Internal Angles (Degrees)

Angle α (between b & c):

Angle β (between a & c):

Angle γ (between a & b):

The total volume is:

400.00

cubic units

Understanding the Volume of a Parallelepiped

A parallelepiped is a three-dimensional solid figure bounded by six faces, each of which is a parallelogram. You can think of it as the 3D version of a parallelogram, or a "squashed" cuboid. Calculating its volume depends on the lengths of its three intersecting edges and the angles between them.

The General Formula

For a general (oblique) parallelepiped with edge lengths a, b, and c and internal angles α (alpha), β (beta), and γ (gamma), the volume (V) is calculated using the following geometric formula:

            V = abc × √[1 + 2cos(α)cos(β)cos(γ) – cos²(α) – cos²(β) – cos²(γ)]
        

Special Cases

Rectangular Parallelepiped (Cuboid): When all angles are 90 degrees, the formula simplifies to the familiar V = a × b × c.
Rhombohedron: When all edge lengths are equal (a = b = c).
Cube: When all edges are equal and all angles are 90 degrees.

Example Calculation

Suppose you have a parallelepiped with the following dimensions:

Edge a: 10 cm
Edge b: 5 cm
Edge c: 8 cm
Angle α, β, γ: 90° (Rectangular)

Step 1: Multiply the lengths: 10 × 5 × 8 = 400.

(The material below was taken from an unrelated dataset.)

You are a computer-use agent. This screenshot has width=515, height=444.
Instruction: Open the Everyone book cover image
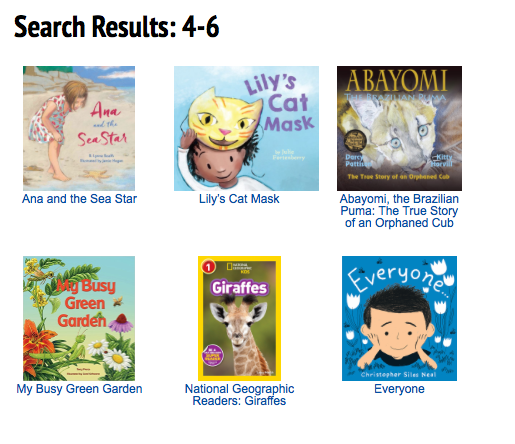pos(399,318)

Step 2: Since the angles are 90°, the square root term evaluates to 1.

Result: Volume = 400 cubic cm.

If the angles were 60° instead of 90°, the shape would be slanted (oblique), and the volume would be significantly less because the vertical height of the shape decreases as the angles deviate from 90 degrees.

Practical Applications

The volume of a parallelepiped is a fundamental concept in vector calculus (where it is calculated using the scalar triple product) and in mineralogy to describe crystal lattice structures. It is also used in structural engineering and physics to determine displacement and stress in skewed geometric components.